The one change which is infuriating is the "This Time It Counts" mentality of a reward to the winner of the game. Home Field Advantage for the World Series is absolutely crucial (ask the Diamondbacks and Angels). If that hangs in balance over this, an exhibition game, it takes away some of merit associated with HFA. While alternating possession of the honor may not necessarily be fair either, if it is going to be based on any objective measure, it should be season performance. The marketing boost is nice, and, while it does change the tone of the game just a tad, it still is just a gimmick with real consequences.

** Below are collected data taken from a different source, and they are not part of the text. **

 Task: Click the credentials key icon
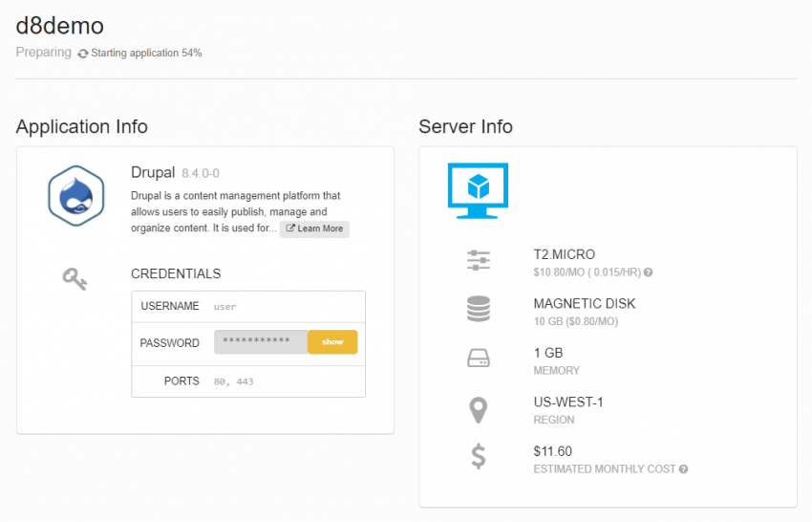coord(75,279)
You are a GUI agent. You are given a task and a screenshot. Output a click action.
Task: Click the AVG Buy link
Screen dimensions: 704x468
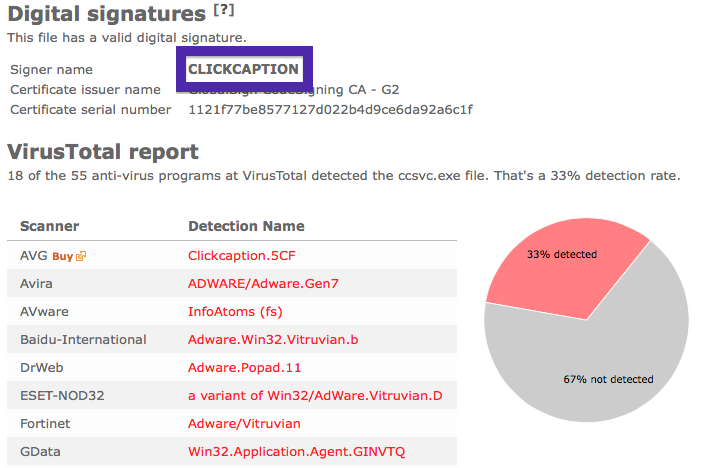62,256
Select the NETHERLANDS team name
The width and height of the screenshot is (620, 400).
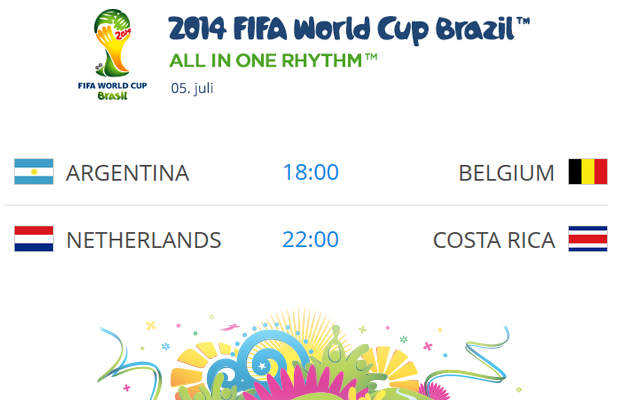(x=143, y=240)
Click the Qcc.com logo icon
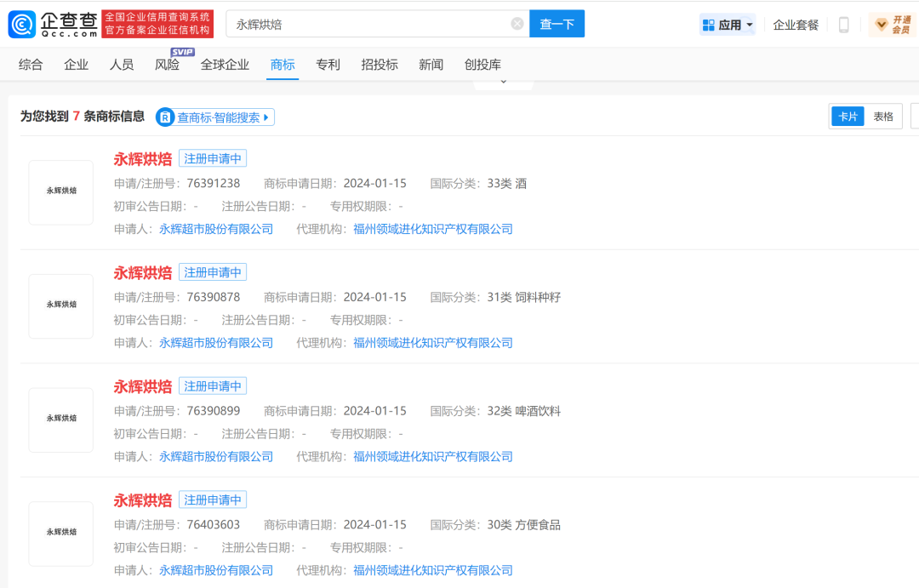Viewport: 919px width, 588px height. [x=22, y=24]
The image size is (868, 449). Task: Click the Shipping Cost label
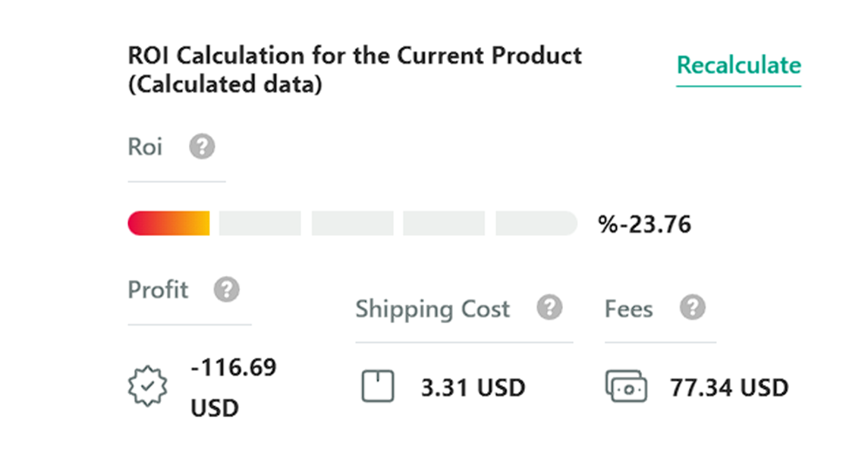432,309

It's the halfway point of the season, and, I could sit and write about my MVP favorites (Tejada and Lee) or Cy Young Candidates (Halladay and Willis), but the All-Star break is about the long ball and the lazy days of summer. Everything comes back full circle next week and it'll be time to start talking about World Series matchups, second half flops and the Wild Card, so, for just one week, enjoy the boys of summer.

July 5, 2008

Was this the face that launched 2.0-thousand ships?



I fired through my google reader and e-mail late yesterday afternoon and I had picked up an e-mail from a friend about songs she thought I would like and should learn. Quickly, I trotted to iTunes, found the various artists and tunes she mentioned, and started researching through the songwriters.

Ten years ago it wasn't this easy.

I sort my music by the date it was added to my library. The first songs I downloaded, way back in 1998, they are all still there. We're coming up on a pretty remarkable anniversary in the next few months. 10 years ago, MP3s went from being back-traded on geek channels like mIRC and ICQ to mainstream forms of music.

Say what you want about web content growing, the anyone's-a-developer blog revolution, and the transition away from print media. We are nowhere near Web 2.0 (or what point-oh we are at these days) without the growth of music distribution through the internet.

Think about it this way. What did MP3s do? Within the gray-lines of the DMCA, we took massive files of music that were seemingly tethered down, and made them digestible quantities of only a couple of megs (true geek moment here: at the average 128 kbps, the 3 minutes song clocks in pretty close to the 4 mb range. In wav or cd formats, that's about 45 megs), and started figuring out we could pass them back and forth.

When Peer-2-Peer sharing went to the masses, it changed the internet. Napster did that. It broke down the geek barrier of entry. The normal internet consumer realized they could become each others content providers. That was the tipping point.

The first ever social media was music. It went from record store conversations to consumable bits that anyone could pass around their own channels.

Blogs are just technology. But until we realized that we could provide each other with valid content, the vehicle wouldn't be necessary.

Napster gave us the first sign, in 1999, that the users could reach each other across the Internet, without a middle man. Without the understanding that we could share, we wouldn't. That to me is what makes Web 2.0.